Render the items below as a Markdown table with columns Row and Line, starting at the first line and going on through the line with "Action: coord(1491,236)". Number each row and leave out blank lines.

* start Task inputs *

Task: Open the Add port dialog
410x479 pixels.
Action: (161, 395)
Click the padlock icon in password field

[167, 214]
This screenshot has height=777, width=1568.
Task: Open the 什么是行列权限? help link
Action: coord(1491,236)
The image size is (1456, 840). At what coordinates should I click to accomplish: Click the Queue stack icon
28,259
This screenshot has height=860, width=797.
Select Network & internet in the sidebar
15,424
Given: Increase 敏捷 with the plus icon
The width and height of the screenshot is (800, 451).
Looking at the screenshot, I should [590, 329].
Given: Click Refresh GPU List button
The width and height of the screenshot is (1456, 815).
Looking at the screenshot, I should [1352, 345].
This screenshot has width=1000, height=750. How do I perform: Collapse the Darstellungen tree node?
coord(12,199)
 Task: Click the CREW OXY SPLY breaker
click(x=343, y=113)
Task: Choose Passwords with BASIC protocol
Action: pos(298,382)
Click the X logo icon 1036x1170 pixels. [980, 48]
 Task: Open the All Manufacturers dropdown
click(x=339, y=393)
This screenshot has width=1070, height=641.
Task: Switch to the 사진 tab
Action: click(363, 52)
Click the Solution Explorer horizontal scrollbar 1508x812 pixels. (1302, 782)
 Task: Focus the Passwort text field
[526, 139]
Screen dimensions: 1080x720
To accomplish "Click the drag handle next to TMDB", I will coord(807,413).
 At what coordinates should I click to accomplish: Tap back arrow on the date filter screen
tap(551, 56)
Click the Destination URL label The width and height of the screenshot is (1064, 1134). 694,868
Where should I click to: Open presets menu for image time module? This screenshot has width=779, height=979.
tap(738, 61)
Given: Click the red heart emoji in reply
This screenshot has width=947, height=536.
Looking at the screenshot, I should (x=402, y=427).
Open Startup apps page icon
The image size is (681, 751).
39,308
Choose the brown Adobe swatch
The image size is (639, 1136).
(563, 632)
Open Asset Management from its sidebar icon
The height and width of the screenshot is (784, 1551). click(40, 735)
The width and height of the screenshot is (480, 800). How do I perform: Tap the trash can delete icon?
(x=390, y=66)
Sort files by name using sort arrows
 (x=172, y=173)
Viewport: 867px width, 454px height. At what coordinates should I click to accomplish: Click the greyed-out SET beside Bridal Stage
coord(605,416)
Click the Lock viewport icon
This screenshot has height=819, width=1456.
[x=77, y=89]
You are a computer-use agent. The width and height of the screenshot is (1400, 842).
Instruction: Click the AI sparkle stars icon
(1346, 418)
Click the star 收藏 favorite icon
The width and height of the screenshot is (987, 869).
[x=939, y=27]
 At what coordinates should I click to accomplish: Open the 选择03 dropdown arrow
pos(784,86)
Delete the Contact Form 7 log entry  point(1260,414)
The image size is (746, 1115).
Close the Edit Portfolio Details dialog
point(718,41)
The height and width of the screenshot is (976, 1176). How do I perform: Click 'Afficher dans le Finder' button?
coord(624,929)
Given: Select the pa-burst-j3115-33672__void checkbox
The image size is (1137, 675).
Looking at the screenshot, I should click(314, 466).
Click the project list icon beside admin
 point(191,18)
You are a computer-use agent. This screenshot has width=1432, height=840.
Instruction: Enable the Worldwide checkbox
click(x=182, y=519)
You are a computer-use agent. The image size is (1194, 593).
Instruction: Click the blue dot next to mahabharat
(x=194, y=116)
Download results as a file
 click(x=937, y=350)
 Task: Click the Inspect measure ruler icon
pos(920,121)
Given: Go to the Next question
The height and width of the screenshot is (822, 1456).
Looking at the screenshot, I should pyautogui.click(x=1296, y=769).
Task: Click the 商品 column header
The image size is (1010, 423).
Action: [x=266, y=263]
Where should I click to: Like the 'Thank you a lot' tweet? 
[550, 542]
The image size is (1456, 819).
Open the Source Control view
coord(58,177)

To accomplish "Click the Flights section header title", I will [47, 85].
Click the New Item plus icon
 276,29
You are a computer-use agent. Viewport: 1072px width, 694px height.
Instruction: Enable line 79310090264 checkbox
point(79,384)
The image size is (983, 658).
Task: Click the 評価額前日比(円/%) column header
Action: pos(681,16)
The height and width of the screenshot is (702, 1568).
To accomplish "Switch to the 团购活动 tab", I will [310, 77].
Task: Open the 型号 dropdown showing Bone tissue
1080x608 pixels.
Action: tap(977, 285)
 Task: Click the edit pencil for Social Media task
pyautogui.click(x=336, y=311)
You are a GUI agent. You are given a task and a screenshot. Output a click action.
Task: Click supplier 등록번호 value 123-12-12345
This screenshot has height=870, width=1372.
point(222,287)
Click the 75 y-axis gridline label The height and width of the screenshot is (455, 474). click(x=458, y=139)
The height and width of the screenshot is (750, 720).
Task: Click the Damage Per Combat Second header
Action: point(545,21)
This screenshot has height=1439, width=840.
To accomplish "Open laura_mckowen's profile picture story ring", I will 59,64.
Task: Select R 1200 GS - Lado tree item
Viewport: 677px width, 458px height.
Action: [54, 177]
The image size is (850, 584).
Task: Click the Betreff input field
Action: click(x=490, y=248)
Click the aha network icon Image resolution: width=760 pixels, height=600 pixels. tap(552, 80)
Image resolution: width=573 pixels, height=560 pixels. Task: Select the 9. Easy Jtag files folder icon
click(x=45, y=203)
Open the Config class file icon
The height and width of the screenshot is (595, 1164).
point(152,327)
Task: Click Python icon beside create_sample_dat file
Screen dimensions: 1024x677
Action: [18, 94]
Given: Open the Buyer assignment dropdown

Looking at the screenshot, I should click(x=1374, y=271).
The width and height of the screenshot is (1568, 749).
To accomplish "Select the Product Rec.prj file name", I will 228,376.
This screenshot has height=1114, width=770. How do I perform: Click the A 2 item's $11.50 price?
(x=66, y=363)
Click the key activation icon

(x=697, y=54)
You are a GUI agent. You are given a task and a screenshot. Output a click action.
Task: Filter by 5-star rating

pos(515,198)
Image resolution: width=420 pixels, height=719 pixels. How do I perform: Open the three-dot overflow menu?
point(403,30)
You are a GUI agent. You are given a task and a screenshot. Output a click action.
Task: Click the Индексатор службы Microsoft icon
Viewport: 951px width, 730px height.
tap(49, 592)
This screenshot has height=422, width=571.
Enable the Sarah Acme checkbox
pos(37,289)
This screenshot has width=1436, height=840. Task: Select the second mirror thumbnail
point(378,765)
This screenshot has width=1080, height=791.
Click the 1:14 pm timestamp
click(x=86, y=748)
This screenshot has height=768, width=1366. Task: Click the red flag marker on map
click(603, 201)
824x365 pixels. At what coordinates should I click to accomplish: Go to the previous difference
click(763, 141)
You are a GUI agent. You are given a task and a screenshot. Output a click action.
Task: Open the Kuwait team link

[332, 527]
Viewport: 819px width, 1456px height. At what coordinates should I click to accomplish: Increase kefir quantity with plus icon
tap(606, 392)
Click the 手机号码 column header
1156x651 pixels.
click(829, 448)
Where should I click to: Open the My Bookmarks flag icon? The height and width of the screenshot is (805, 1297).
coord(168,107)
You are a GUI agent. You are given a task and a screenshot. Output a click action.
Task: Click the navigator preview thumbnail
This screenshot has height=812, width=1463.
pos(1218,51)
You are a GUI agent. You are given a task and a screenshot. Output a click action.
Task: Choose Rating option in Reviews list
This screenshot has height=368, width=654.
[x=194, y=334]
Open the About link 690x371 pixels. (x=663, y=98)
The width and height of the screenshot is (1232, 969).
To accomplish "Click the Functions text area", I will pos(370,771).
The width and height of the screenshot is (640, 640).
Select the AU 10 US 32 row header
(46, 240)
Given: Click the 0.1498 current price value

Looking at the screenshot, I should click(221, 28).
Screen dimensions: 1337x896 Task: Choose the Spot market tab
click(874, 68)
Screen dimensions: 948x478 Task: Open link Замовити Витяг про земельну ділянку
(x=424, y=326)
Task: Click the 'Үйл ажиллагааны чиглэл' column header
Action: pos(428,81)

* end Task inputs *

### Exercise output
| Row | Line |
|---|---|
| 1 | Task: Open the Add port dialog |
| 2 | 410x479 pixels. |
| 3 | Action: (161, 395) |
| 4 | Click the padlock icon in password field |
| 5 | [167, 214] |
| 6 | This screenshot has height=777, width=1568. |
| 7 | Task: Open the 什么是行列权限? help link |
| 8 | Action: coord(1491,236) |